§ **Stated task**: Reproduce the listing below word for word, starting at the line containing "The height and" and ending at the line containing "Action: tap(23, 163)". Leave out the pictures.

§ **Records for processing**:

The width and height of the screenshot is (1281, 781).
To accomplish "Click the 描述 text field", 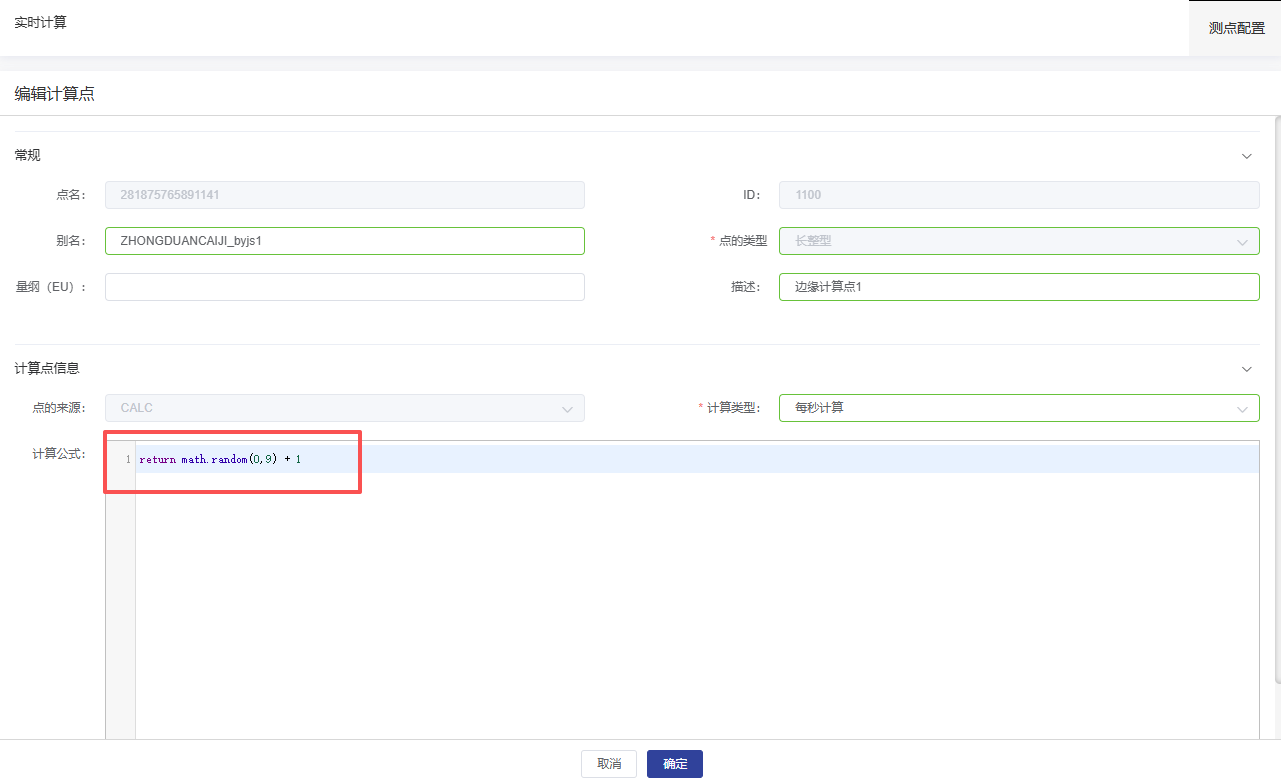I will [x=1018, y=287].
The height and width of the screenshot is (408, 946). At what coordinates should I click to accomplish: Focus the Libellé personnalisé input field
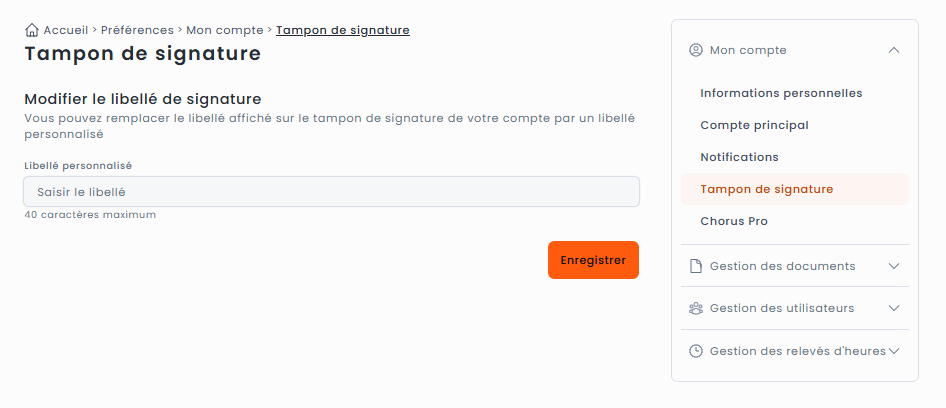331,192
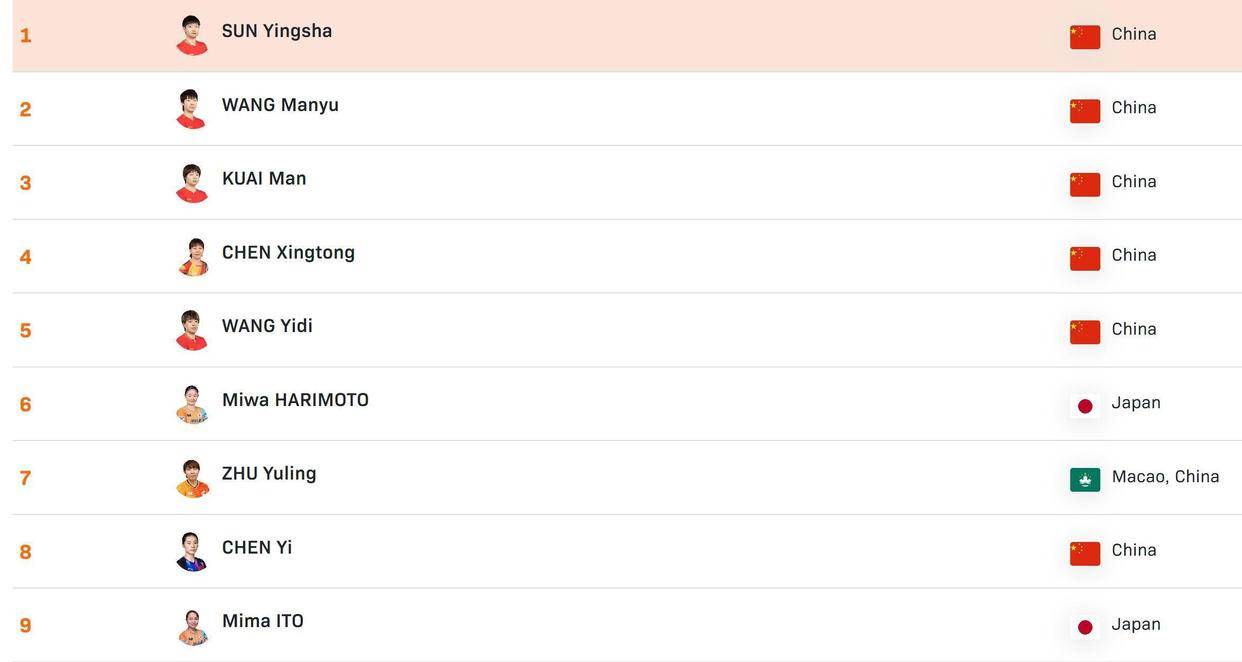The image size is (1242, 662).
Task: Select the ZHU Yuling player name
Action: pyautogui.click(x=269, y=474)
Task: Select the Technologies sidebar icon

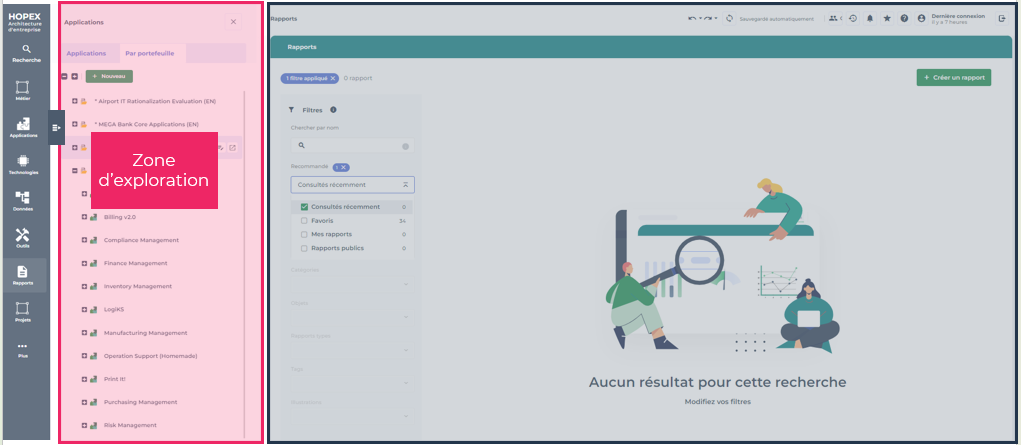Action: tap(23, 163)
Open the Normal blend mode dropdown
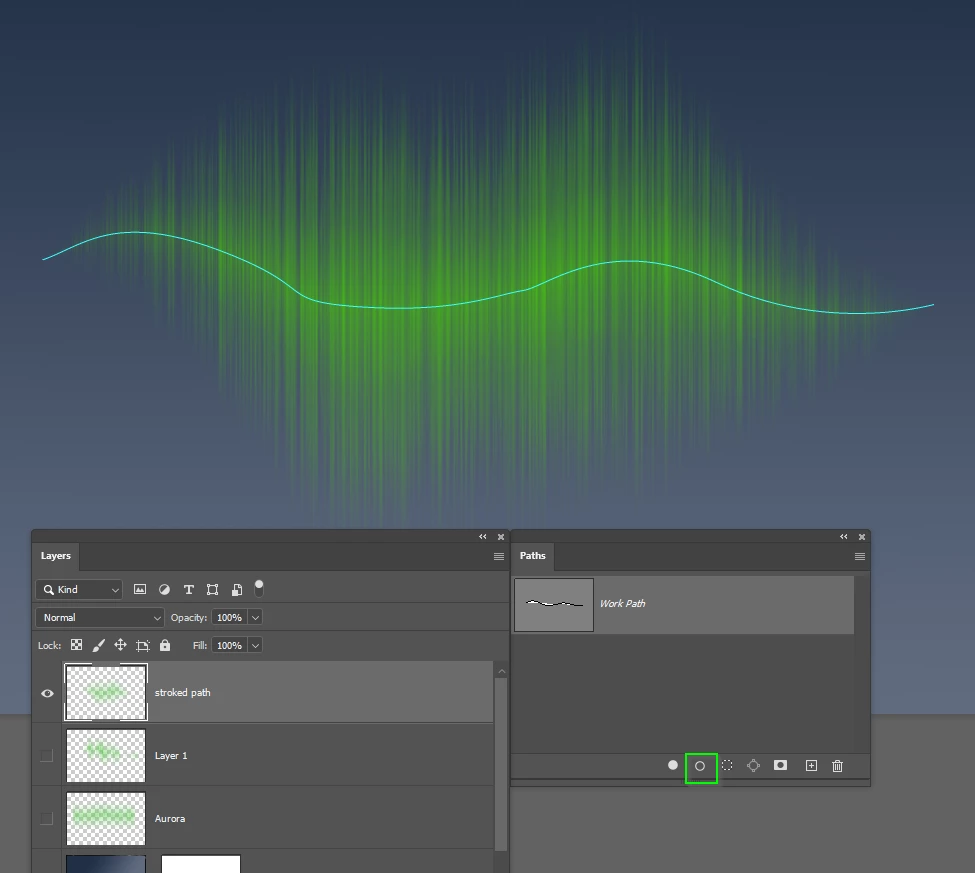This screenshot has width=975, height=873. [100, 617]
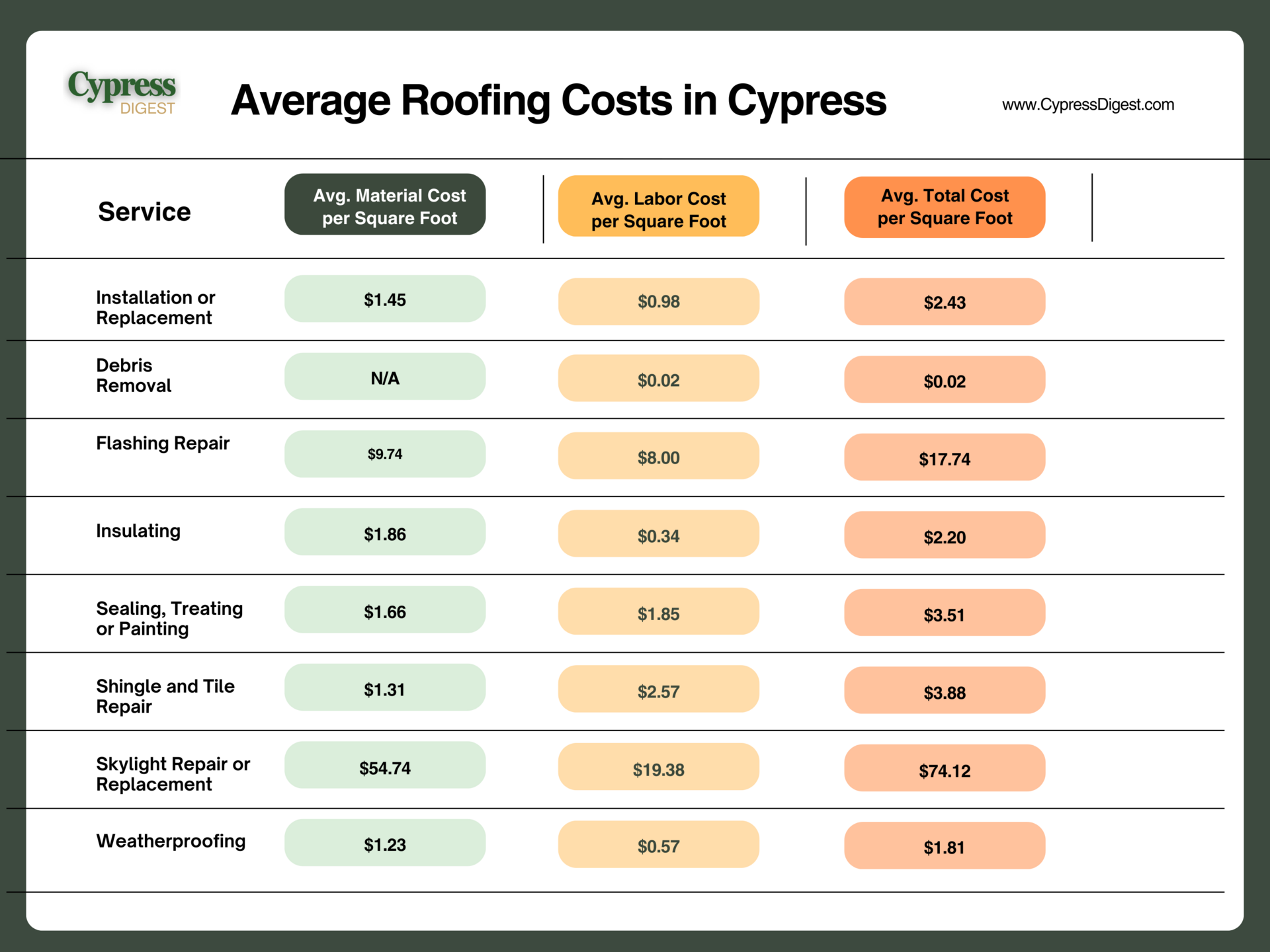The image size is (1270, 952).
Task: Click the $17.74 flashing total cost
Action: pos(944,458)
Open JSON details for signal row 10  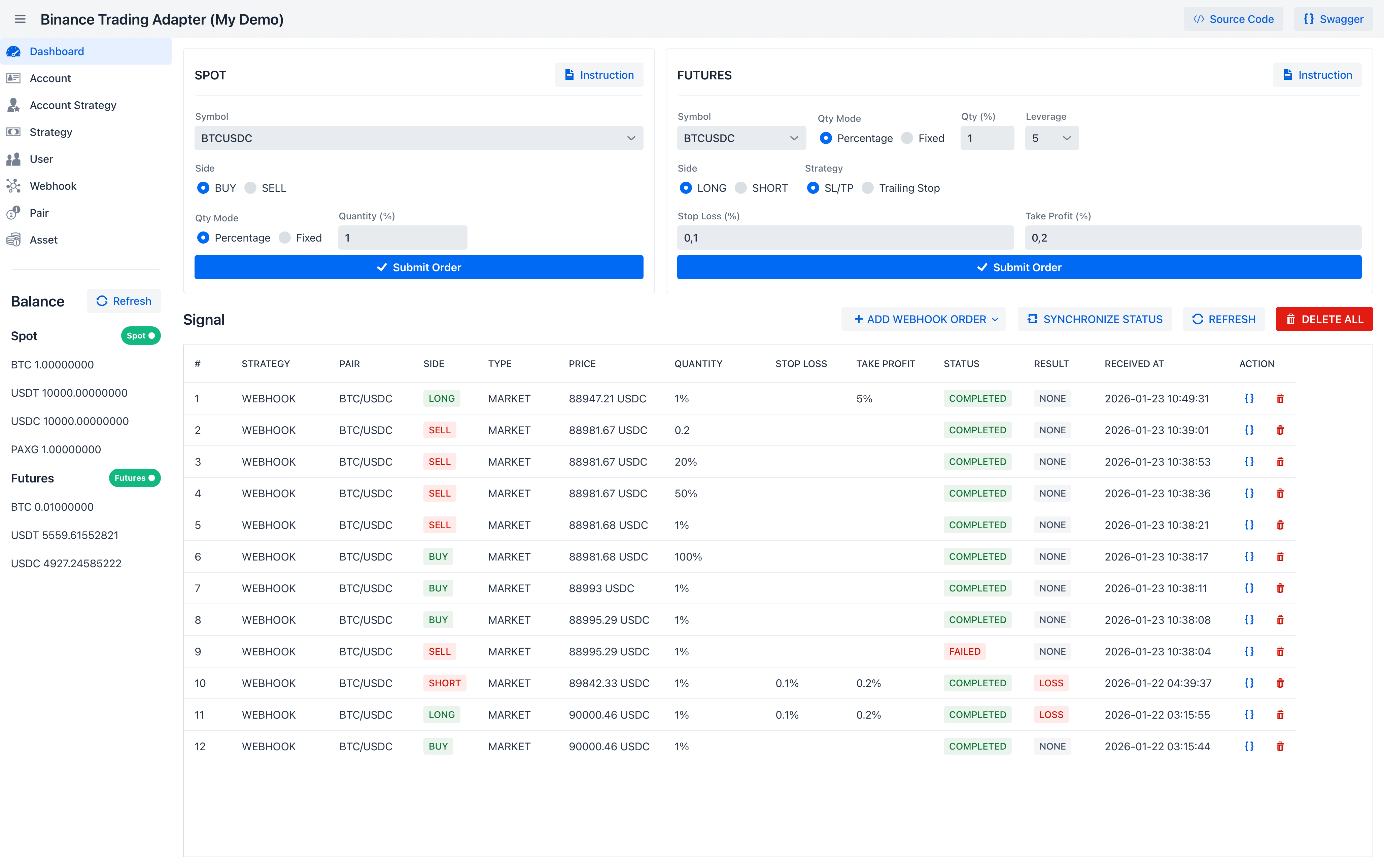click(1249, 683)
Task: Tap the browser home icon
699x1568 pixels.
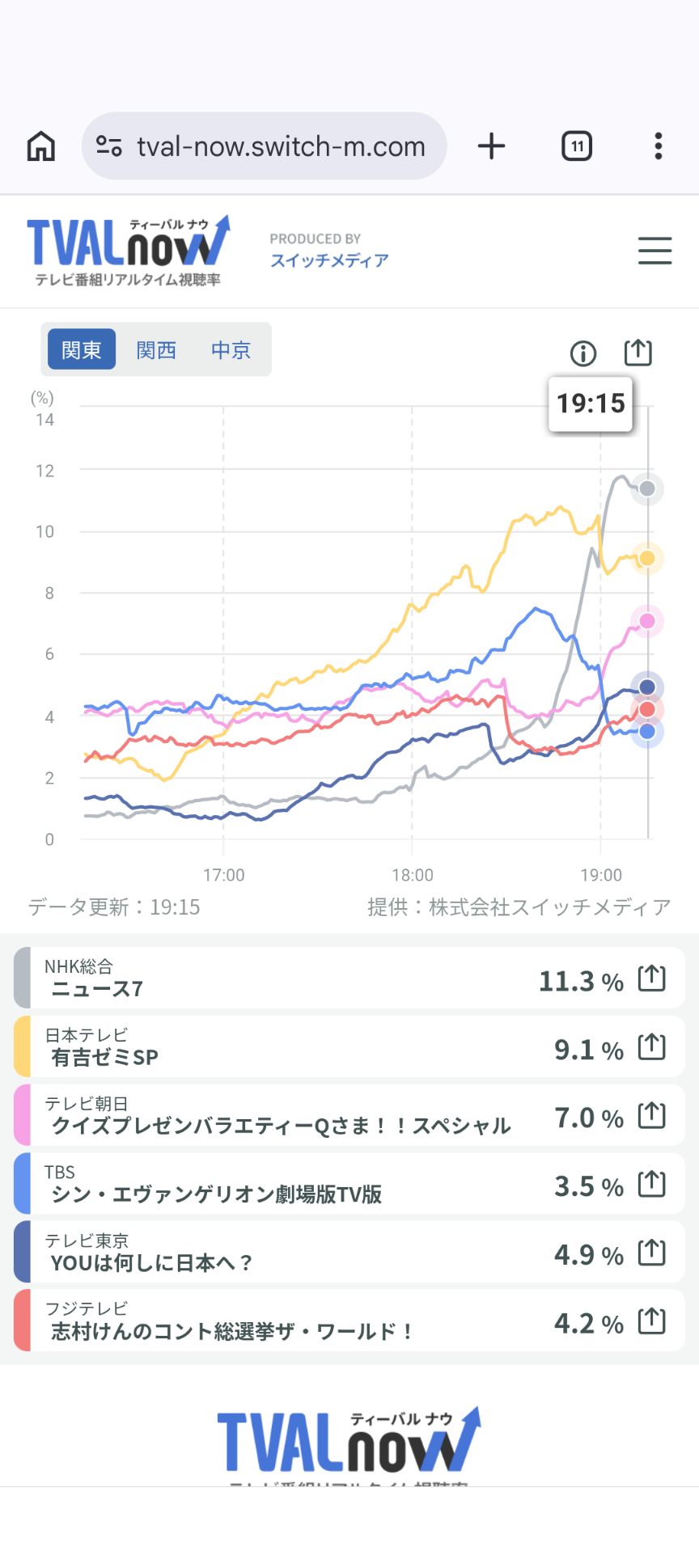Action: point(41,146)
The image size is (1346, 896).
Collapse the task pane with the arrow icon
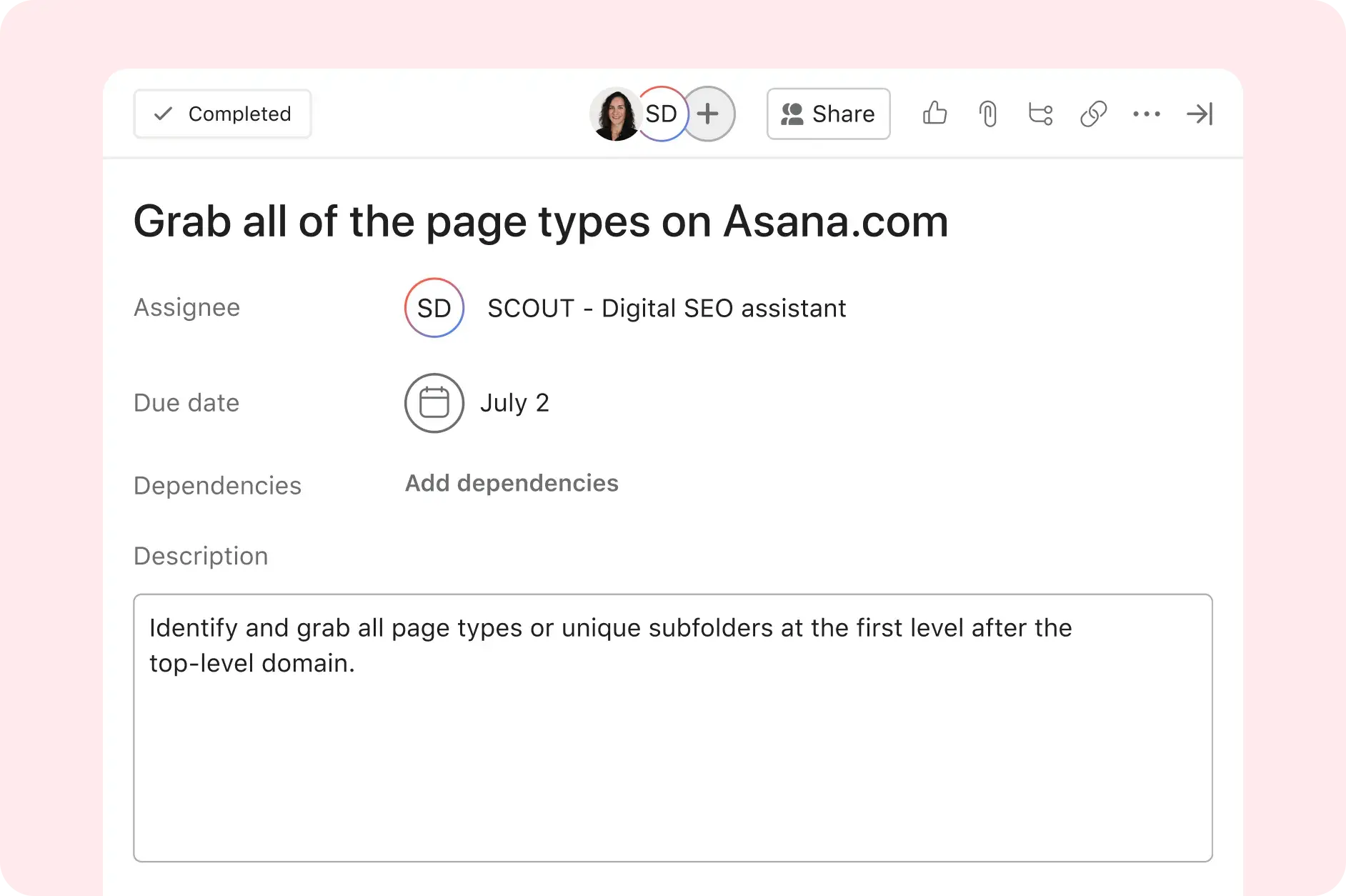[1200, 114]
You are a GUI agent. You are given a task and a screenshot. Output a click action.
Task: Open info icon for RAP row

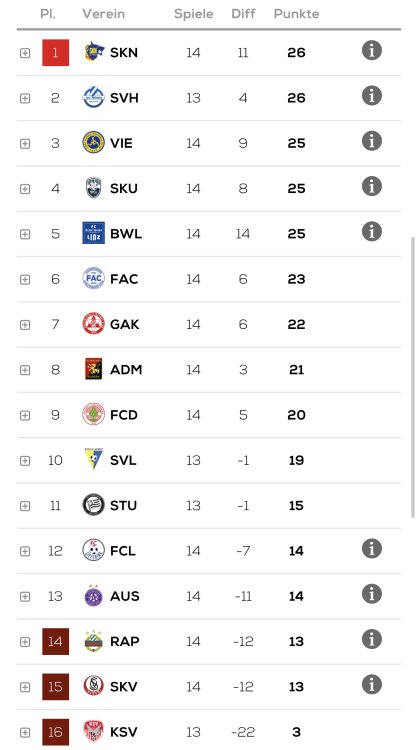pyautogui.click(x=372, y=640)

§ **Answer to the exercise**:
The height and width of the screenshot is (408, 946). At what coordinates should I click to accomplish: Focus the Libellé personnalisé input field
331,192
The image size is (1242, 662).
Task: Select the ZHU Yuling player name
Action: pyautogui.click(x=269, y=474)
Task: Select the Technologies sidebar icon

Action: tap(23, 163)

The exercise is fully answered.